Век говорит нам: государство бессильно против явлений глобализации, а те пространства, в рамках которых образуются новые лояльности и новые солидарности, не совпадают с территориями государств. Наверное, это небольшое преувеличение — до тех пор, пока только у государства есть легальные полномочия (или у международных органов, которым оно может их делегировать) посылать своих граждан на войну — погибать и убивать. Но Бек прав в том смысле, что солидарности и лояльности нуждаются во все меньших пространствах и даже требуют все меньших и меньших, обозримых пространств. Пусть они будут воображаемыми, пусть понятие места будет предполагать “открытость” по отношению к глобальному, главное ведь не меняется: глобальному гражданскому обществу (если таковое действительно существует или хотя бы находится в процессе становления) не соответствует сознание глобальности, нет никакой глобальной солидарности граждан транснационального гражданского общества. Транснациональные политические явления — иди явления политического, — на которые указывает Бек, все еще принадлежат не
столько политике, сколько (в его же терминах) субполитике. Так постепенно усиливается к концу книги лейтмотив Европы — не географического понятия, но идеи, не государства государств, но какого-то нового политического образования, в котором можно было бы обустроиться по-человечески так же и в эпоху “второго модерна”, как это удалось в эпоху первого с его национальным социальным государством.

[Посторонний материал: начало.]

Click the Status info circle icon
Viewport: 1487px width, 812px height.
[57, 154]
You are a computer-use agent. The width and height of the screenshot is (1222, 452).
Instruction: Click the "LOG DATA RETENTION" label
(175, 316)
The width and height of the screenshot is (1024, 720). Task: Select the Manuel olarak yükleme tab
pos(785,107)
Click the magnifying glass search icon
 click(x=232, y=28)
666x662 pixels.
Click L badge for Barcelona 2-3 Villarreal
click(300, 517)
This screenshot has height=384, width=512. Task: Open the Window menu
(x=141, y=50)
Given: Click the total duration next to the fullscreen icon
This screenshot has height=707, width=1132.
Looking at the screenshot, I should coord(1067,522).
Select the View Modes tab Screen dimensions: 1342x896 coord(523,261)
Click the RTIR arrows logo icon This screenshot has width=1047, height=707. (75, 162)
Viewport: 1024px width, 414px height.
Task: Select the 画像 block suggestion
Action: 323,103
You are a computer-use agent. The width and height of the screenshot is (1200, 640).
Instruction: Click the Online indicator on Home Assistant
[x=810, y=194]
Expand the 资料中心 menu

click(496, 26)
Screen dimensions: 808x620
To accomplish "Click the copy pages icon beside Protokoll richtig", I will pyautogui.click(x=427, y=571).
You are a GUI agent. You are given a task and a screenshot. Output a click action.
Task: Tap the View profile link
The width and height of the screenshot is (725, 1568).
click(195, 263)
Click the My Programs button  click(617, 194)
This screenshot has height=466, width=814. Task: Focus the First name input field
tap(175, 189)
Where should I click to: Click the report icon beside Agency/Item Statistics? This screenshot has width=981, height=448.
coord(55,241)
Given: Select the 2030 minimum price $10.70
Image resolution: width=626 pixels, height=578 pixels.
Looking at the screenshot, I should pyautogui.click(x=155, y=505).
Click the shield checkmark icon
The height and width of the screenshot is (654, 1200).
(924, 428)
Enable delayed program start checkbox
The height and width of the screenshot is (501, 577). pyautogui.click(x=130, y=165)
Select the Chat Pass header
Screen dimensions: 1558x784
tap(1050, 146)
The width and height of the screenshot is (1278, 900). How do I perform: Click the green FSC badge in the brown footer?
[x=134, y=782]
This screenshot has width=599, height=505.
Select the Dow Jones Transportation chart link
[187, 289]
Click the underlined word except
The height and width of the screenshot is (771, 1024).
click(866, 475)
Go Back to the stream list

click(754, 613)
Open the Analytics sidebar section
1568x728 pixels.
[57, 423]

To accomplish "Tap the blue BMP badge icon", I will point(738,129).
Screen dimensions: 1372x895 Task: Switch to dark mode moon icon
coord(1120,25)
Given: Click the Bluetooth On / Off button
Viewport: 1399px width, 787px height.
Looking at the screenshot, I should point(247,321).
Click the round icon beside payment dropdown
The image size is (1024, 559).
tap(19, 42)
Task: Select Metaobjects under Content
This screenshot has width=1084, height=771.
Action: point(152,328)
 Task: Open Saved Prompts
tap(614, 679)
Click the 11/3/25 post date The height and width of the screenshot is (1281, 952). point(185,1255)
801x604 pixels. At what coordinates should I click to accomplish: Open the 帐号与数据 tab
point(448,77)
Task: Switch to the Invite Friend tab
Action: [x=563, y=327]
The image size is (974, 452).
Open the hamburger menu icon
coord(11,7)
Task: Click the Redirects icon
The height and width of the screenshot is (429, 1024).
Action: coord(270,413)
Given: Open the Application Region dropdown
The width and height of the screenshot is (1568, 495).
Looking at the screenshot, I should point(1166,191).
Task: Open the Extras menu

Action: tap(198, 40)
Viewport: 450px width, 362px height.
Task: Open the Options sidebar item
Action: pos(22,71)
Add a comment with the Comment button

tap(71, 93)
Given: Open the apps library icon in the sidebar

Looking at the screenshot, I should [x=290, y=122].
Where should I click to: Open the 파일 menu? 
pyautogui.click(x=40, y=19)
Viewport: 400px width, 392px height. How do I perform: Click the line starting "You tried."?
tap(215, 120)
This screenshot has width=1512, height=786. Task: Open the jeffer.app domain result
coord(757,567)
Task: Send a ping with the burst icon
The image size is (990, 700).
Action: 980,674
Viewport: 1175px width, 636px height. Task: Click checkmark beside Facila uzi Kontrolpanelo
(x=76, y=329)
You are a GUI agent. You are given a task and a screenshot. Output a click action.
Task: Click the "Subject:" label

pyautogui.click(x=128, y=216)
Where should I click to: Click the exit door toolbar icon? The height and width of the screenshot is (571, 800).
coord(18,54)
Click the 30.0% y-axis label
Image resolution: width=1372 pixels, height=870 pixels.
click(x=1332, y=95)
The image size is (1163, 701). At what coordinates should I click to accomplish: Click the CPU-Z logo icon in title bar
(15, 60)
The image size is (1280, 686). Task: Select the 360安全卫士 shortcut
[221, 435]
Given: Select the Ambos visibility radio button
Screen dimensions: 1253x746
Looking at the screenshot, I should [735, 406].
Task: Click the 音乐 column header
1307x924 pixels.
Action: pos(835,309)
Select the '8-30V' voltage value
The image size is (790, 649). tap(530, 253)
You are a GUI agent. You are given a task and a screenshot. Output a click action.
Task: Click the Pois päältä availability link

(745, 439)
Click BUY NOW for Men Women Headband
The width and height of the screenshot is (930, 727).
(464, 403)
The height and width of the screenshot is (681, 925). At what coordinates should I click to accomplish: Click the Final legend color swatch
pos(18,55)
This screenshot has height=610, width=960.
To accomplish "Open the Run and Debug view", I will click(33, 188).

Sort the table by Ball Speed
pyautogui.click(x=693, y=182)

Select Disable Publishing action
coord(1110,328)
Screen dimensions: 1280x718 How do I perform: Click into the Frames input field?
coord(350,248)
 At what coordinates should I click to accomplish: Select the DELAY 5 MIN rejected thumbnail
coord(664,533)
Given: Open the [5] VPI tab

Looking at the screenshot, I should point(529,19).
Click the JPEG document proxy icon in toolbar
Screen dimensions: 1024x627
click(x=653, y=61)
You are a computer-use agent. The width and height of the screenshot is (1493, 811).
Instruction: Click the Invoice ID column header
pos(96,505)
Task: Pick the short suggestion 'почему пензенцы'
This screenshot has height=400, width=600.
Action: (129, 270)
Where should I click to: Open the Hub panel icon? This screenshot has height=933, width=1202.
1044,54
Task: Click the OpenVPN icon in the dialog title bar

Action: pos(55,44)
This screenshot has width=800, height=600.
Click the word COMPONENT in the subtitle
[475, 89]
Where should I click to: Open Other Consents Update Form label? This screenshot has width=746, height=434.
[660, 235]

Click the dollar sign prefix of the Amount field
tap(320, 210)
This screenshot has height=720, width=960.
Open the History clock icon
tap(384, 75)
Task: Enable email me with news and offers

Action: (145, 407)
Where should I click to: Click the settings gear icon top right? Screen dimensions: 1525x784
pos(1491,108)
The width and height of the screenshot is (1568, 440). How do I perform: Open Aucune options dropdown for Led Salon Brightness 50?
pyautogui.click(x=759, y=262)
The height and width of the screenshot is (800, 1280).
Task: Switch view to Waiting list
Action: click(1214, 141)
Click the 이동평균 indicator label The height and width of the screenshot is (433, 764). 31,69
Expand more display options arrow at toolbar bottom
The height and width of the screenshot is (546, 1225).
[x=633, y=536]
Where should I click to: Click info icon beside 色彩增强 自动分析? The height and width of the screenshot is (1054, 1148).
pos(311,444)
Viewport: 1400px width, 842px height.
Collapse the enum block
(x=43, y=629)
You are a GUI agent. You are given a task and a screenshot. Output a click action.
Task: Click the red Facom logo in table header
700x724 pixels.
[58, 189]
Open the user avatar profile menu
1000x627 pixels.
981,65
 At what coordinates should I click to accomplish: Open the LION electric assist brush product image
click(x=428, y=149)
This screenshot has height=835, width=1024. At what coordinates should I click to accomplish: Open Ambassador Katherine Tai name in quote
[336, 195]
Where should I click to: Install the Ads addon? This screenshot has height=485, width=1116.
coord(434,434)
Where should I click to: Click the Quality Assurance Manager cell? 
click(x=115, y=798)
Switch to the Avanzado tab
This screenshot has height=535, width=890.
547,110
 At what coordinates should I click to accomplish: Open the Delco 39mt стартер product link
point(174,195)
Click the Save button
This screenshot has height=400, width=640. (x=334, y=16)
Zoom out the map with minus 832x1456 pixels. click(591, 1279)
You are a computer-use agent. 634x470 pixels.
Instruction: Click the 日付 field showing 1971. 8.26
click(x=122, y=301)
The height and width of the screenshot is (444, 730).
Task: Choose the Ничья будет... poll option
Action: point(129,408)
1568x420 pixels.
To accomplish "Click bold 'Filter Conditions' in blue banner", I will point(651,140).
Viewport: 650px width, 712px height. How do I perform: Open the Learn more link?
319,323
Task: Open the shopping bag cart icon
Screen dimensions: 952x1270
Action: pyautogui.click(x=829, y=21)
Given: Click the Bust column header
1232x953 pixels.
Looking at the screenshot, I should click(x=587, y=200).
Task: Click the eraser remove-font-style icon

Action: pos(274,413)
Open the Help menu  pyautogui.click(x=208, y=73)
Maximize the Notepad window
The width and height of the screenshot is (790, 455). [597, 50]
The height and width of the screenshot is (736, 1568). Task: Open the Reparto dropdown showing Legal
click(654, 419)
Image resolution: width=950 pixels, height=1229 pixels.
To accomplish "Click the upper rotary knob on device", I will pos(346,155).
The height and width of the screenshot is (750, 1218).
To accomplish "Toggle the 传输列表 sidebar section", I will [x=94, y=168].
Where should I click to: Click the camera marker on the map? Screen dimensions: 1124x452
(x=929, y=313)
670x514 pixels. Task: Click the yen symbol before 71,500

Или так — или катастрофа неолиберального глобализма, говорит Бек. Пожалуй, это все-таки очень специфический, очень европейский взгляд на проблему. Однако для нас — это очень поучительный взгляд. С каждым годом мы наблюдаем все большее значение глобализации в нашей жизни, мы наблюдаем за крахом нашего социального государства (не без помощи гло-бализаторов, как отечественных, так и международных, если эти слова еще имеют хоть какой-то смысл). Но даже такому социальному государству мы все еще не придумали замены. В этой ситуации есть выход неоизоляционизма — быть может, тактически не самый худший (даже если в виде новой национальной идеологии появится какая-нибудь уже совершенно нелепая идея — например, что в России холодно и с остальным миром ей поэтому не по пути), но в принципе бесперспективный. Есть ли другие возможности? Во всяком случае, с нашей точки зрения, они вряд ли могут быть такими, какими рисует их Бек. Однако он показывает нам, каким может быть продуктивный поиск и действительно креативная постановка проблемы. Еще не поздно у него поучиться 1.
А. Филиппов
1.Данная статья подготовлена при поддержке РГНФ в рамках проекта 01-03-00091 “Проблема территориальной идентичности в публичной коммуникации: изоляционизм, глобализация, гетеротопия”.